:: Text block ::

# High SPL Low Cost Speaker Pair



## TK1990 (Dec 31, 2010)

I want to design a pair of speakers that would substitute for a pro audio system that can be used with an amp for home use that sounds decent and doesn't take up too much footprint. The idea is based off of two other systems, primarily "The Stentorians" (link below) but using the same speakers as the "Cabrini," found on Parts-Express. It composes of a two way system that covers the majority of the 

http://www.speakerdesignworks.com/NS6project_1.html

http://www.parts-express.com/pe/showdetl.cfm?partnumber=292-426

http://www.parts-express.com/pe/showdetl.cfm?partnumber=280-062

I am hoping to create a similar quality/cost design as the stentorians without using speakers that are only available for a limited time during a factory buyout.

Attached is a picture of what I plan on having the front baffle look like. It is six woofers in line with a single tweeter at the top. I was wondering if one or two tweeters would be better? Also, I noticed the stentorians had two woofers on either side of the tweeter that had slightly different cross overs from the lower four woofers, I was wondering if this design should have a similar setup? As of right now I was thinking of just using the same crossover for the filter and connecting the woofers in three paralleled systems of two wired in series to achieve around 5 ohms of resistance (again, similar to the stentorians)

So the purpose of this is to see what everyone else thinks of this build. Is it practical? Where could I improve? Any personal recommendations? (Remember, cheap is important!!!)

Thanks for all the help!

I hope to have very detailed plans on this after the build so that others can temp to build a high SPL system on a true budget.


----------



## tesseract (Aug 9, 2010)

Thread moved to the DIY Speakers Forum.


----------



## fbov (Aug 28, 2008)

TK1990 said:


> ...I was thinking of just using the same crossover for the filter ....


I'm going to guess that this is your first try at speaker design... based on this statement, I don't think you're ready yet. 

I say that because you've made several noobie mistakes on your way to making a whole bunch more. If you are really interested in speaker design, read through the links at the right to find out what you're getting into. 
https://sites.google.com/site/undefinition/diy

Paul's answer to your post is likely:
"Can you build a speaker from them, probably. Will it rival the stuff you hear in the HiFi store, no."

:::
:: Data provided ::

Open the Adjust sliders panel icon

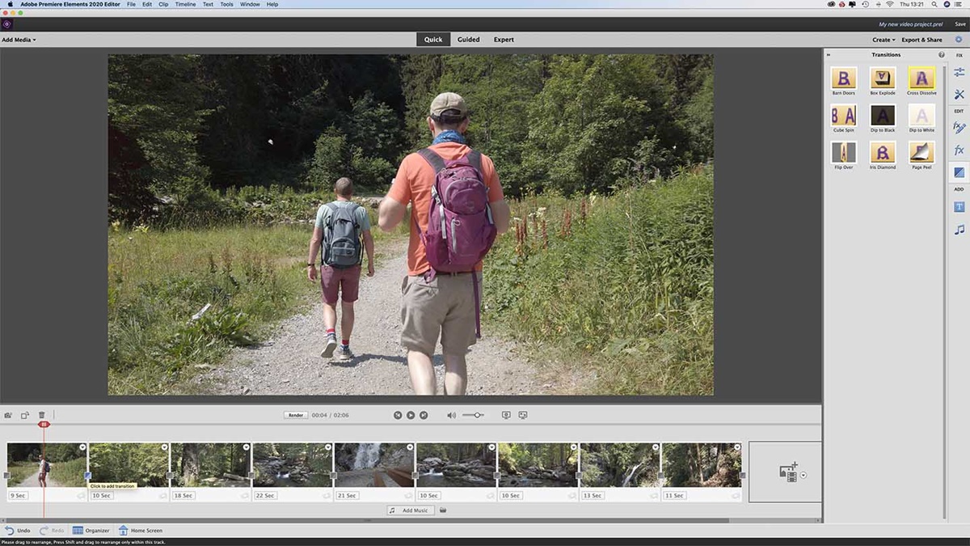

:::

Problems to solve:
1: Reproduce the passage of the speaker thread from "Thread moved to" to "the filter ....".
2: Does each statement agree with the speaker thread? Answer yes or no, and quote the words that decide it.
(a) The planned front baffle has six woofers in line with a single tweeter at the top.
(b) The woofers are to be wired to reach around 8 ohms of resistance.
(c) The thread was moved to the DIY Speakers Forum.
3: In the speaker thread, which system is the planned design primarily based on?

Expected answers:
1:
Thread moved to the DIY Speakers Forum.


----------



## fbov (Aug 28, 2008)

TK1990 said:


> ...I was thinking of just using the same crossover for the filter ....

2:
(a) Yes: "It is six woofers in line with a single tweeter at the top."
(b) No: "to achieve around 5 ohms of resistance"
(c) Yes: "Thread moved to the DIY Speakers Forum."

3: "The Stentorians"